▶ [DATA PROVIDED]:
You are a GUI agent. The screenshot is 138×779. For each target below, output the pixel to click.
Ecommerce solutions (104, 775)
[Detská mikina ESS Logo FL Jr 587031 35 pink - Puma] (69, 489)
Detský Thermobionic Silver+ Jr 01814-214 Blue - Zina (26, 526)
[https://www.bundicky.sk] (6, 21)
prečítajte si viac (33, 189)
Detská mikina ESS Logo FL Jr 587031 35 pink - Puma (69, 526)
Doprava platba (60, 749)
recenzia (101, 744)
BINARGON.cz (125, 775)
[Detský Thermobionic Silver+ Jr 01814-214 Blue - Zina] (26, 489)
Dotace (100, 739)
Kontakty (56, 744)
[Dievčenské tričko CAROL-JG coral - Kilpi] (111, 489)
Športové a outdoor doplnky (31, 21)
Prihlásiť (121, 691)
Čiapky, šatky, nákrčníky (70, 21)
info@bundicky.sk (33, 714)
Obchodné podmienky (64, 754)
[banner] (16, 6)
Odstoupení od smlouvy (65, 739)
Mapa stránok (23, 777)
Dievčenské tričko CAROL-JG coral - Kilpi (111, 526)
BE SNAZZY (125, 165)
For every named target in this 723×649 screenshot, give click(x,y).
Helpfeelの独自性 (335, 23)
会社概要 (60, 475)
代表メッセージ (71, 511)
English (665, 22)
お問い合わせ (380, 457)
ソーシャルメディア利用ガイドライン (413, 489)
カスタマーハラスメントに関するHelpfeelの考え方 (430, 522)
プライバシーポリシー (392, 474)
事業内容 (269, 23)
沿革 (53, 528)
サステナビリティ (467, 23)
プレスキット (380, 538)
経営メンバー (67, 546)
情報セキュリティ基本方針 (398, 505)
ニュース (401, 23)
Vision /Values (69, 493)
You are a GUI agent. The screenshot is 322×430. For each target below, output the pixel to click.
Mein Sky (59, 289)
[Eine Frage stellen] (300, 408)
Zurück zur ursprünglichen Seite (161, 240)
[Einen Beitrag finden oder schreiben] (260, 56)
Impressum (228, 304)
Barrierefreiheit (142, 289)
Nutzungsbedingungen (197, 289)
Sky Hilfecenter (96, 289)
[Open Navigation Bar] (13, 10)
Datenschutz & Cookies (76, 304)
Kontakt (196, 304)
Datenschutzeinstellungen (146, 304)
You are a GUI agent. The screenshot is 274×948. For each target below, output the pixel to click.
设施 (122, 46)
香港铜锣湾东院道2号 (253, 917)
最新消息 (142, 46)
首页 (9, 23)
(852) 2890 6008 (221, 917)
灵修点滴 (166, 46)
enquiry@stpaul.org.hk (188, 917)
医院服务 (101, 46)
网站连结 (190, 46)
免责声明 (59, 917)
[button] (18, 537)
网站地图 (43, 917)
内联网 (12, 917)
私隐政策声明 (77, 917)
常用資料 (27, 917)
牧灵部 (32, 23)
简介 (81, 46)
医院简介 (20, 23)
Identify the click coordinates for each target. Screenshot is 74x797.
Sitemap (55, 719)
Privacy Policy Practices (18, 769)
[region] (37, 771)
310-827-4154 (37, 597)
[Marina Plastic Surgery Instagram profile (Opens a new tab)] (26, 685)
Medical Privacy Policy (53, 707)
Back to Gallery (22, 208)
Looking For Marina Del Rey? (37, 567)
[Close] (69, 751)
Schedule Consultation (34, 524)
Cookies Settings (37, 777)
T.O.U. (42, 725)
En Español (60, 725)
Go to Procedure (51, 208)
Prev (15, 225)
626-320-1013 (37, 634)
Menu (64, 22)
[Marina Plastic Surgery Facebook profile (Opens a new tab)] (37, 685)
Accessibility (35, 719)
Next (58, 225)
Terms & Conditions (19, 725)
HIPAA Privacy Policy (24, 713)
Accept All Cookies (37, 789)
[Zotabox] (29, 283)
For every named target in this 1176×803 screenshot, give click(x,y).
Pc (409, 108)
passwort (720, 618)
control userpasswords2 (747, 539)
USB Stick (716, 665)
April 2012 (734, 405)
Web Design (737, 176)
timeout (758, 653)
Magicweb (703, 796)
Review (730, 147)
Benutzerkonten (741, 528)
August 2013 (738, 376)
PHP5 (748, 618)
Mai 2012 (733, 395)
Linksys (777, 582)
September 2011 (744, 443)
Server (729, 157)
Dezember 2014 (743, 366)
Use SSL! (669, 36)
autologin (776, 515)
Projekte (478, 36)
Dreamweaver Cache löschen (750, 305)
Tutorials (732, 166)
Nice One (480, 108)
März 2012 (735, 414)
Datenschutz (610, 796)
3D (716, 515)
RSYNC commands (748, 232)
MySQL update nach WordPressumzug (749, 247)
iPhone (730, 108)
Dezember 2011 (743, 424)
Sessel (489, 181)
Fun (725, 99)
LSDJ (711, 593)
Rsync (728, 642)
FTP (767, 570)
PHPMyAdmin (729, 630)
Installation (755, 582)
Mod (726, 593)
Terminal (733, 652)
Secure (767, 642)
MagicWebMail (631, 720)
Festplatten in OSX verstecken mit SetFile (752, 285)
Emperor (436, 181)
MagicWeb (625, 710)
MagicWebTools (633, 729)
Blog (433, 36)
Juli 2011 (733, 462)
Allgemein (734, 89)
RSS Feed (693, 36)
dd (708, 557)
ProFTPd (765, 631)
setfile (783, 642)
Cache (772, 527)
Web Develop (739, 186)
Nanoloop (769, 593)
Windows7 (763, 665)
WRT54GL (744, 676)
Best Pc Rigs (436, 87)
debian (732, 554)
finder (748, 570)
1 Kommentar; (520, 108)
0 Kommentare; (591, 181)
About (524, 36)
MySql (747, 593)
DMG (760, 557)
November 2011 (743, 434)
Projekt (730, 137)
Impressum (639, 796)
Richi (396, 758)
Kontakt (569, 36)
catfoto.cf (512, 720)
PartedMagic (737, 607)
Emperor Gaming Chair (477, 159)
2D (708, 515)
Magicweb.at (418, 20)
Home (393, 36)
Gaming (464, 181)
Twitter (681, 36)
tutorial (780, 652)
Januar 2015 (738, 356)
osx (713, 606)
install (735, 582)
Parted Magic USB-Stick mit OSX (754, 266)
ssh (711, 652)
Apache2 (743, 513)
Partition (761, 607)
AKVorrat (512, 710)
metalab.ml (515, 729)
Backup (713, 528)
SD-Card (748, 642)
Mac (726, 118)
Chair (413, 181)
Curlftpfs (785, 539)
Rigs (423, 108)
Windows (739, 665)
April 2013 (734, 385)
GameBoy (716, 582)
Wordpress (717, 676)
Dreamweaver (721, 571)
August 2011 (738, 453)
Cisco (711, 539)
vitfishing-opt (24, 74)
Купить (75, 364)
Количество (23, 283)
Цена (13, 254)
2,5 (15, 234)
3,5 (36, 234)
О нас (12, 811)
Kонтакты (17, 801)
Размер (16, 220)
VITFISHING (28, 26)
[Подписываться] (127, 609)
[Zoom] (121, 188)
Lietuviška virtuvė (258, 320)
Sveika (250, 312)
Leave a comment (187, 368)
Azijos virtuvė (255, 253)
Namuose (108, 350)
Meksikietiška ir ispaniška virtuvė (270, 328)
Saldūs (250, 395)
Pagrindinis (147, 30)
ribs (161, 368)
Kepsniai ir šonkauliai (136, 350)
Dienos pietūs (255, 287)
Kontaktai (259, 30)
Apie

▶ [TASK PROMPT]:
Copy every row above without changing a single character.

▶ [ANSWER]:
You are a GUI agent. The screenshot is 138×779. For each target below, output the pixel to click.
Ecommerce solutions (104, 775)
[Detská mikina ESS Logo FL Jr 587031 35 pink - Puma] (69, 489)
Detský Thermobionic Silver+ Jr 01814-214 Blue - Zina (26, 526)
[https://www.bundicky.sk] (6, 21)
prečítajte si viac (33, 189)
Detská mikina ESS Logo FL Jr 587031 35 pink - Puma (69, 526)
Doprava platba (60, 749)
recenzia (101, 744)
BINARGON.cz (125, 775)
[Detský Thermobionic Silver+ Jr 01814-214 Blue - Zina] (26, 489)
Dotace (100, 739)
Kontakty (56, 744)
[Dievčenské tričko CAROL-JG coral - Kilpi] (111, 489)
Športové a outdoor doplnky (31, 21)
Prihlásiť (121, 691)
Čiapky, šatky, nákrčníky (70, 21)
info@bundicky.sk (33, 714)
Obchodné podmienky (64, 754)
[banner] (16, 6)
Odstoupení od smlouvy (65, 739)
Mapa stránok (23, 777)
Dievčenské tričko CAROL-JG coral - Kilpi (111, 526)
BE SNAZZY (125, 165)
For every named target in this 723×649 screenshot, give click(x,y).
Helpfeelの独自性 (335, 23)
会社概要 (60, 475)
代表メッセージ (71, 511)
English (665, 22)
お問い合わせ (380, 457)
ソーシャルメディア利用ガイドライン (413, 489)
カスタマーハラスメントに関するHelpfeelの考え方 (430, 522)
プライバシーポリシー (392, 474)
事業内容 (269, 23)
沿革 (53, 528)
サステナビリティ (467, 23)
プレスキット (380, 538)
経営メンバー (67, 546)
情報セキュリティ基本方針 (398, 505)
ニュース (401, 23)
Vision /Values (69, 493)
You are a GUI agent. The screenshot is 322×430. For each target below, output the pixel to click.
Mein Sky (59, 289)
[Eine Frage stellen] (300, 408)
Zurück zur ursprünglichen Seite (161, 240)
[Einen Beitrag finden oder schreiben] (260, 56)
Impressum (228, 304)
Barrierefreiheit (142, 289)
Nutzungsbedingungen (197, 289)
Sky Hilfecenter (96, 289)
[Open Navigation Bar] (13, 10)
Datenschutz & Cookies (76, 304)
Kontakt (196, 304)
Datenschutzeinstellungen (146, 304)
You are a GUI agent. The screenshot is 274×948. For each target below, output the pixel to click.
设施 (122, 46)
香港铜锣湾东院道2号 (253, 917)
最新消息 (142, 46)
首页 (9, 23)
(852) 2890 6008 (221, 917)
灵修点滴 (166, 46)
enquiry@stpaul.org.hk (188, 917)
医院服务 (101, 46)
网站连结 (190, 46)
免责声明 (59, 917)
[button] (18, 537)
网站地图 (43, 917)
内联网 (12, 917)
私隐政策声明 (77, 917)
常用資料 (27, 917)
牧灵部 (32, 23)
简介 (81, 46)
医院简介 (20, 23)
Identify the click coordinates for each target. Screenshot is 74x797.
Sitemap (55, 719)
Privacy Policy Practices (18, 769)
[region] (37, 771)
310-827-4154 (37, 597)
[Marina Plastic Surgery Instagram profile (Opens a new tab)] (26, 685)
Medical Privacy Policy (53, 707)
Back to Gallery (22, 208)
Looking For Marina Del Rey? (37, 567)
[Close] (69, 751)
Schedule Consultation (34, 524)
Cookies Settings (37, 777)
T.O.U. (42, 725)
En Español (60, 725)
Go to Procedure (51, 208)
Prev (15, 225)
626-320-1013 (37, 634)
Menu (64, 22)
[Marina Plastic Surgery Facebook profile (Opens a new tab)] (37, 685)
Accessibility (35, 719)
Next (58, 225)
Terms & Conditions (19, 725)
HIPAA Privacy Policy (24, 713)
Accept All Cookies (37, 789)
[Zotabox] (29, 283)
For every named target in this 1176×803 screenshot, give click(x,y).
Pc (409, 108)
passwort (720, 618)
control userpasswords2 (747, 539)
USB Stick (716, 665)
April 2012 (734, 405)
Web Design (737, 176)
timeout (758, 653)
Magicweb (703, 796)
Review (730, 147)
Benutzerkonten (741, 528)
August 2013 (738, 376)
PHP5 (748, 618)
Mai 2012 (733, 395)
Linksys (777, 582)
September 2011 (744, 443)
Server (729, 157)
Dezember 2014 (743, 366)
Use SSL! (669, 36)
autologin (776, 515)
Projekte (478, 36)
Dreamweaver Cache löschen (750, 305)
Tutorials (732, 166)
Nice One (480, 108)
März 2012 (735, 414)
Datenschutz (610, 796)
3D (716, 515)
RSYNC commands (748, 232)
MySQL update nach WordPressumzug (749, 247)
iPhone (730, 108)
Dezember 2011 (743, 424)
Sessel (489, 181)
Fun (725, 99)
LSDJ (711, 593)
Rsync (728, 642)
FTP (767, 570)
PHPMyAdmin (729, 630)
Installation (755, 582)
Mod (726, 593)
Terminal (733, 652)
Secure (767, 642)
MagicWebMail (631, 720)
Festplatten in OSX verstecken mit SetFile (752, 285)
Emperor (436, 181)
MagicWeb (625, 710)
MagicWebTools (633, 729)
Blog (433, 36)
Juli 2011 (733, 462)
Allgemein (734, 89)
RSS Feed (693, 36)
dd (708, 557)
ProFTPd (765, 631)
setfile (783, 642)
Cache (772, 527)
Web Develop (739, 186)
Nanoloop (769, 593)
Windows7 (763, 665)
WRT54GL (744, 676)
Best Pc Rigs (436, 87)
debian (732, 554)
finder (748, 570)
1 Kommentar; (520, 108)
0 Kommentare; (591, 181)
About (524, 36)
MySql (747, 593)
DMG (760, 557)
November 2011 (743, 434)
Projekt (730, 137)
Impressum (639, 796)
Richi (396, 758)
Kontakt (569, 36)
catfoto.cf (512, 720)
PartedMagic (737, 607)
Emperor Gaming Chair (477, 159)
2D (708, 515)
Magicweb.at (418, 20)
Home (393, 36)
Gaming (464, 181)
Twitter (681, 36)
tutorial (780, 652)
Januar 2015 (738, 356)
osx (713, 606)
install (735, 582)
Parted Magic USB-Stick mit OSX (754, 266)
ssh (711, 652)
Apache2 (743, 513)
Partition (761, 607)
AKVorrat (512, 710)
metalab.ml (515, 729)
Backup (713, 528)
SD-Card (748, 642)
Mac (726, 118)
Chair (413, 181)
Curlftpfs (785, 539)
Rigs (423, 108)
Windows (739, 665)
April 2013 (734, 385)
GameBoy (716, 582)
Wordpress (717, 676)
Dreamweaver (721, 571)
August 2011 (738, 453)
Cisco (711, 539)
vitfishing-opt (24, 74)
Купить (75, 364)
Количество (23, 283)
Цена (13, 254)
2,5 (15, 234)
3,5 (36, 234)
О нас (12, 811)
Kонтакты (17, 801)
Размер (16, 220)
VITFISHING (28, 26)
[Подписываться] (127, 609)
[Zoom] (121, 188)
Lietuviška virtuvė (258, 320)
Sveika (250, 312)
Leave a comment (187, 368)
Azijos virtuvė (255, 253)
Namuose (108, 350)
Meksikietiška ir ispaniška virtuvė (270, 328)
Saldūs (250, 395)
Pagrindinis (147, 30)
ribs (161, 368)
Kepsniai ir šonkauliai (136, 350)
Dienos pietūs (255, 287)
Kontaktai (259, 30)
Apie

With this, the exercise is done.